Ваш – если Вы распорядитесь – до конца бытия Михаил Уваров».
Таня расплакалась. Письмо напомнило ей о тех недавних временах, когда делали предложения, являлись к родителям, просили руки и сердца, сватались, обручались, месяцами готовились к свадьбе как к самому главному событию в жизни не только двух молодых людей, но целых семейств. Предложение Микки, высказанное в самом достойном тоне, почему-то вызвало у нее жалостливое состояние. Было жалко себя, своей любви к Павлу и любви Микки к ней. Как все перепуталось в этом мире!
Если бы Кольцов был адъютантом генерала Ковалевского, без этой сложной игры, без этих большевиков! Он тоже мог прислать ей такое письмо.
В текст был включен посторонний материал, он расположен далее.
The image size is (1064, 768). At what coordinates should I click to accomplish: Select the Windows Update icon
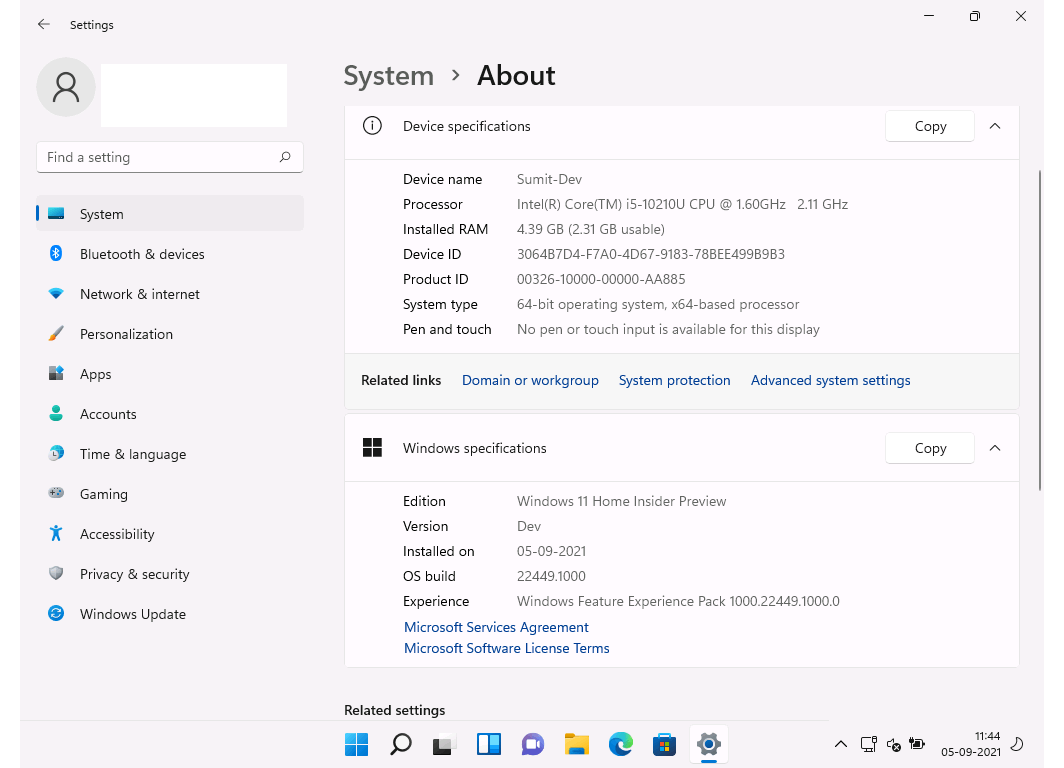[x=55, y=614]
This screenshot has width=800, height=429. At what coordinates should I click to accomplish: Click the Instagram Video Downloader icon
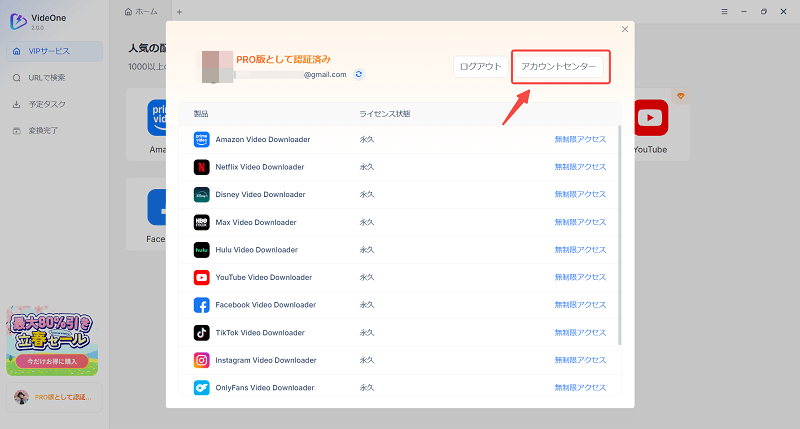pos(201,360)
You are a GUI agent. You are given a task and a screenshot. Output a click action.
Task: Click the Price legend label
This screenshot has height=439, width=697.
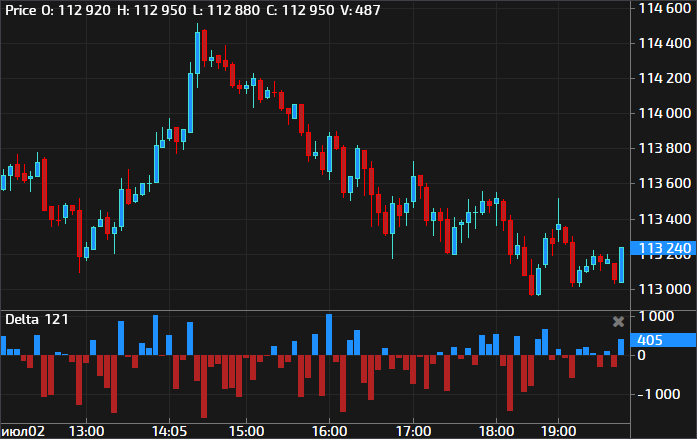point(22,9)
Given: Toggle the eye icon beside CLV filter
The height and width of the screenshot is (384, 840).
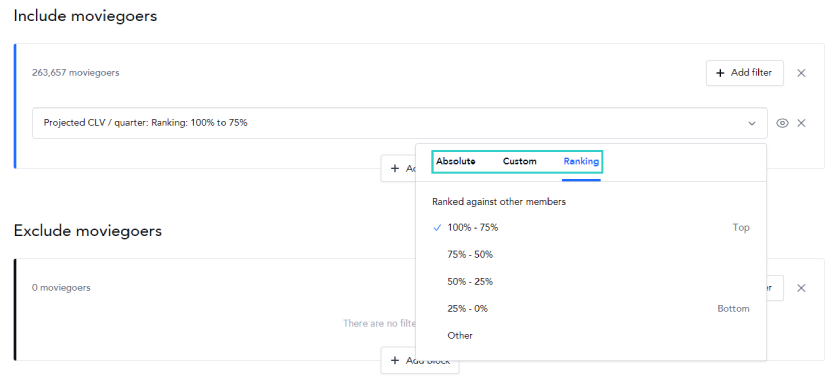Looking at the screenshot, I should [782, 123].
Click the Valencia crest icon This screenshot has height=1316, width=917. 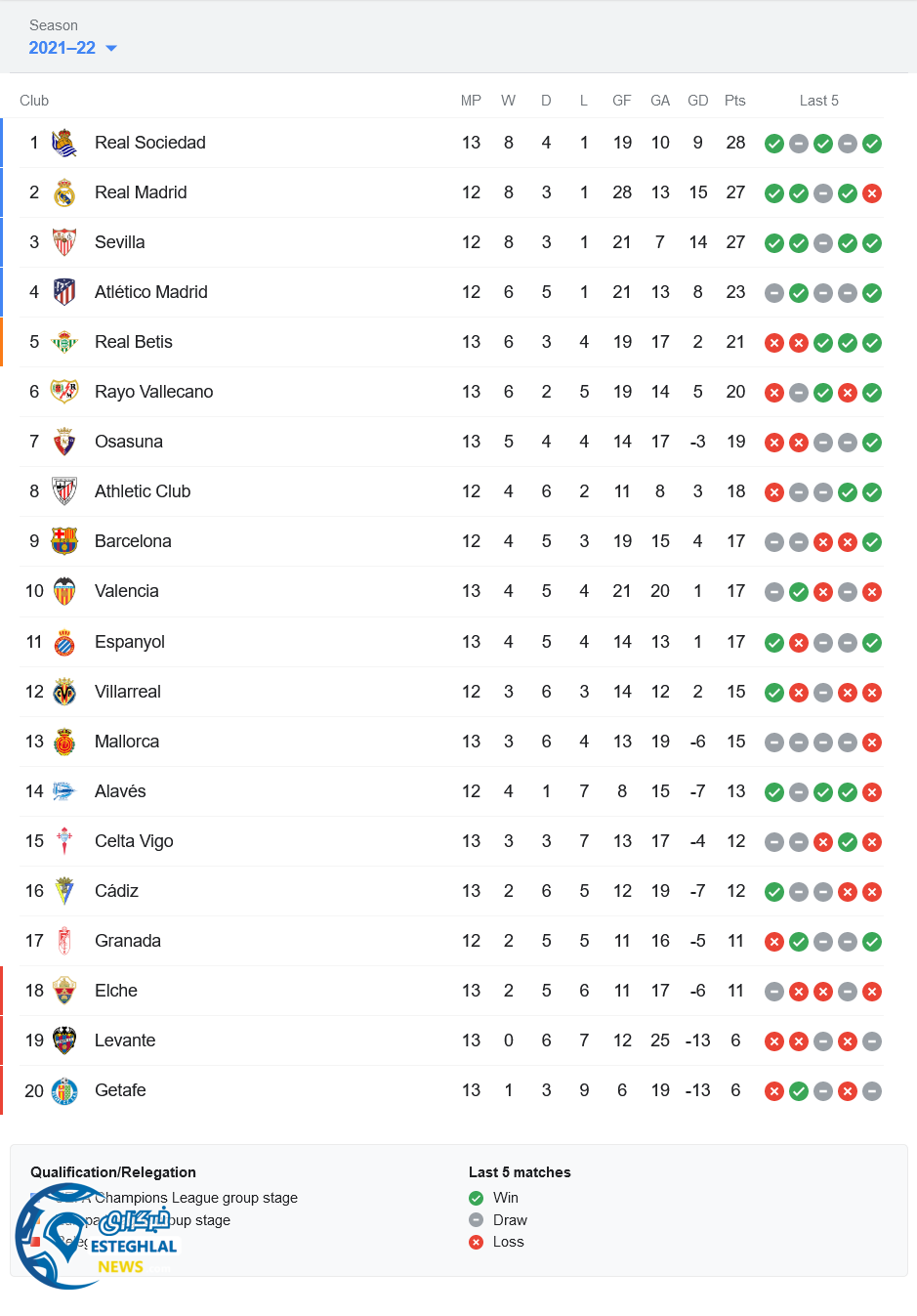tap(64, 591)
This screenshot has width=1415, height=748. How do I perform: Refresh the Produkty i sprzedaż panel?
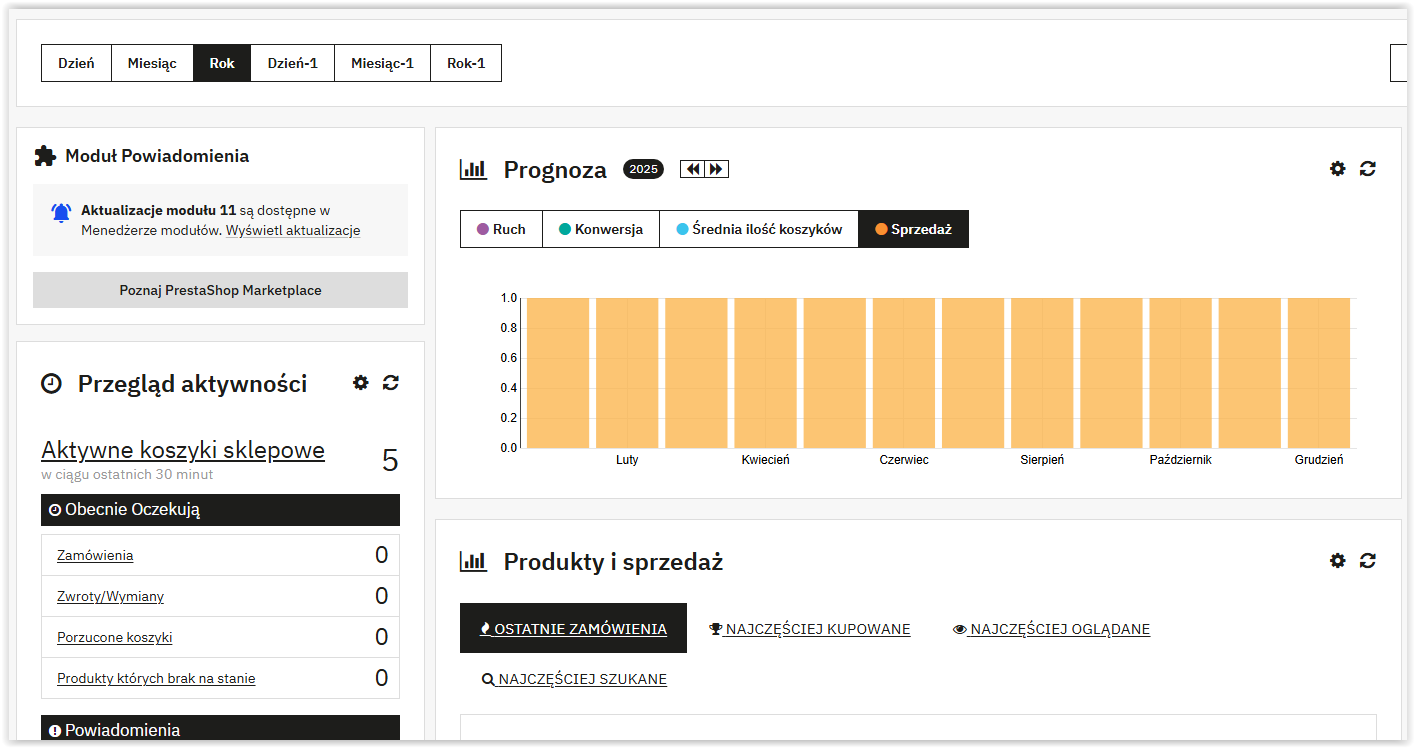click(1368, 561)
Она бы согласилась на все и на первом же пароходе вернулась в Севастополь – навстречу неизвестности, всем возможным грозам и бурям, лишь бы быть с ним. Но Микки…
А впрочем, что Микки? Он простодушен, чувствителен. Будь он на месте Павла, ради любви отказался бы от «своих» и бросился к Тане, презрев все обстоятельства. За что же ей плохо относиться к бесхитростному и простосердечному Микки?
Плач Тани перешел в рыдания.
– Что случилось, Таня, кто-то погиб? – захлопотали вокруг нее Рождественские.
Старшая из сестер, Анюта, уже готова была разрыдаться вместе с подругой. Ранней весной, при отступлении, у нее без вести пропал жених. У средней, шестнадцатилетней Маши, убили знакомого гимназиста, ушедшего на фронт вольноопределяющимся.
– Нет, все живы, слава Богу! – сказала Таня сквозь слезы. – Просто мне делают предложение!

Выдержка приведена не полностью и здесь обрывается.